- **AIM OF THE EXERCISE**: Type out each entry exactly.

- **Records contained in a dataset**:
* * *
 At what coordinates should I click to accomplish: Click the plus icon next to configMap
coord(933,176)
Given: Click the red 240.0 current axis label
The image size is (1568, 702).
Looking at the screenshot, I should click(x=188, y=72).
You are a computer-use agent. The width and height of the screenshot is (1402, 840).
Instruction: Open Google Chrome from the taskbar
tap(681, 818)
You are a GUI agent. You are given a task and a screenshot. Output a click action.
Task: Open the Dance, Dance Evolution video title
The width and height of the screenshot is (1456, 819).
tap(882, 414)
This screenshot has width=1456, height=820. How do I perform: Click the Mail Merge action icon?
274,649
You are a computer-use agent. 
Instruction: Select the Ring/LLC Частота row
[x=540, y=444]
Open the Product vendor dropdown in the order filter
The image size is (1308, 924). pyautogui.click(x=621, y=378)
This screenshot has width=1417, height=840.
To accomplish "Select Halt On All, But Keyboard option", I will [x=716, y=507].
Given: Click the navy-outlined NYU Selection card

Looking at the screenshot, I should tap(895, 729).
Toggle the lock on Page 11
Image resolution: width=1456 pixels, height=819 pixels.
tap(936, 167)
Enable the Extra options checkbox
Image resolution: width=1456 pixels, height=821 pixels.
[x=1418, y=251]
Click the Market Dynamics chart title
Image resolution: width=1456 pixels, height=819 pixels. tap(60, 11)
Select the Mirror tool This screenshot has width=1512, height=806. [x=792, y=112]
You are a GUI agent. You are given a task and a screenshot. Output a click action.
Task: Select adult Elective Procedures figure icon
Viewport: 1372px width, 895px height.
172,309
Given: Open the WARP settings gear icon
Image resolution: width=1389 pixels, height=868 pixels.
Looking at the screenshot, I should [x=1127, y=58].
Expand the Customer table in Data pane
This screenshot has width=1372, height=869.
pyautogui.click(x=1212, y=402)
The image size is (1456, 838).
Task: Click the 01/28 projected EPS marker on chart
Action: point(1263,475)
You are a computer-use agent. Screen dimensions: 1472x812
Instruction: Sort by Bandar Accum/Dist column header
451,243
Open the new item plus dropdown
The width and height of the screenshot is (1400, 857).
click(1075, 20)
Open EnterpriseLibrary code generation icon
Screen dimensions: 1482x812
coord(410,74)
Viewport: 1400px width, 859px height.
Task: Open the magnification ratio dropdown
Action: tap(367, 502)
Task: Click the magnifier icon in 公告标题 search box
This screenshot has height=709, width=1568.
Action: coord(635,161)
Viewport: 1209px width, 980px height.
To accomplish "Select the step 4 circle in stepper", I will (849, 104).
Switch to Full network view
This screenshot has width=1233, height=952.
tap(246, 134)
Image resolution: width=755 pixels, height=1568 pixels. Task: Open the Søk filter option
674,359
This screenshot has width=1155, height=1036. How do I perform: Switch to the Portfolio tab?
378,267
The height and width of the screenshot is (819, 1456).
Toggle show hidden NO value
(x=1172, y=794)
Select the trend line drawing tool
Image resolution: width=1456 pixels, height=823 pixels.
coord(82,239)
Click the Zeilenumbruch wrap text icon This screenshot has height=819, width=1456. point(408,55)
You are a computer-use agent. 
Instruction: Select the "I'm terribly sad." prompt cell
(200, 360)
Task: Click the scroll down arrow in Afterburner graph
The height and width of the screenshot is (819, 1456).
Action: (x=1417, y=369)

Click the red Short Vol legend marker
* * *
- **RESULT BELOW**:
 At what coordinates should I click to accomplish: Click the plus icon next to configMap
coord(933,176)
Given: Click the red 240.0 current axis label
The image size is (1568, 702).
Looking at the screenshot, I should click(x=188, y=72).
You are a computer-use agent. The width and height of the screenshot is (1402, 840).
Instruction: Open Google Chrome from the taskbar
tap(681, 818)
You are a GUI agent. You are given a task and a screenshot. Output a click action.
Task: Open the Dance, Dance Evolution video title
The width and height of the screenshot is (1456, 819).
tap(882, 414)
This screenshot has width=1456, height=820. How do I perform: Click the Mail Merge action icon?
274,649
You are a computer-use agent. 
Instruction: Select the Ring/LLC Частота row
[x=540, y=444]
Open the Product vendor dropdown in the order filter
The image size is (1308, 924). pyautogui.click(x=621, y=378)
This screenshot has width=1417, height=840.
To accomplish "Select Halt On All, But Keyboard option", I will [x=716, y=507].
Given: Click the navy-outlined NYU Selection card

Looking at the screenshot, I should tap(895, 729).
Toggle the lock on Page 11
Image resolution: width=1456 pixels, height=819 pixels.
tap(936, 167)
Enable the Extra options checkbox
Image resolution: width=1456 pixels, height=821 pixels.
[x=1418, y=251]
Click the Market Dynamics chart title
Image resolution: width=1456 pixels, height=819 pixels. tap(60, 11)
Select the Mirror tool This screenshot has width=1512, height=806. [x=792, y=112]
You are a GUI agent. You are given a task and a screenshot. Output a click action.
Task: Select adult Elective Procedures figure icon
Viewport: 1372px width, 895px height.
172,309
Given: Open the WARP settings gear icon
Image resolution: width=1389 pixels, height=868 pixels.
Looking at the screenshot, I should [x=1127, y=58].
Expand the Customer table in Data pane
This screenshot has width=1372, height=869.
pyautogui.click(x=1212, y=402)
The image size is (1456, 838).
Task: Click the 01/28 projected EPS marker on chart
Action: point(1263,475)
You are a computer-use agent. Screen dimensions: 1472x812
Instruction: Sort by Bandar Accum/Dist column header
451,243
Open the new item plus dropdown
The width and height of the screenshot is (1400, 857).
click(1075, 20)
Open EnterpriseLibrary code generation icon
Screen dimensions: 1482x812
coord(410,74)
Viewport: 1400px width, 859px height.
Task: Open the magnification ratio dropdown
Action: tap(367, 502)
Task: Click the magnifier icon in 公告标题 search box
This screenshot has height=709, width=1568.
Action: coord(635,161)
Viewport: 1209px width, 980px height.
To accomplish "Select the step 4 circle in stepper", I will (849, 104).
Switch to Full network view
This screenshot has width=1233, height=952.
tap(246, 134)
Image resolution: width=755 pixels, height=1568 pixels. Task: Open the Søk filter option
674,359
This screenshot has width=1155, height=1036. How do I perform: Switch to the Portfolio tab?
378,267
The height and width of the screenshot is (819, 1456).
Toggle show hidden NO value
(x=1172, y=794)
Select the trend line drawing tool
Image resolution: width=1456 pixels, height=823 pixels.
coord(82,239)
Click the Zeilenumbruch wrap text icon This screenshot has height=819, width=1456. point(408,55)
You are a computer-use agent. 
Instruction: Select the "I'm terribly sad." prompt cell
(200, 360)
Task: Click the scroll down arrow in Afterburner graph
The height and width of the screenshot is (819, 1456).
Action: (x=1417, y=369)

Click the red Short Vol legend marker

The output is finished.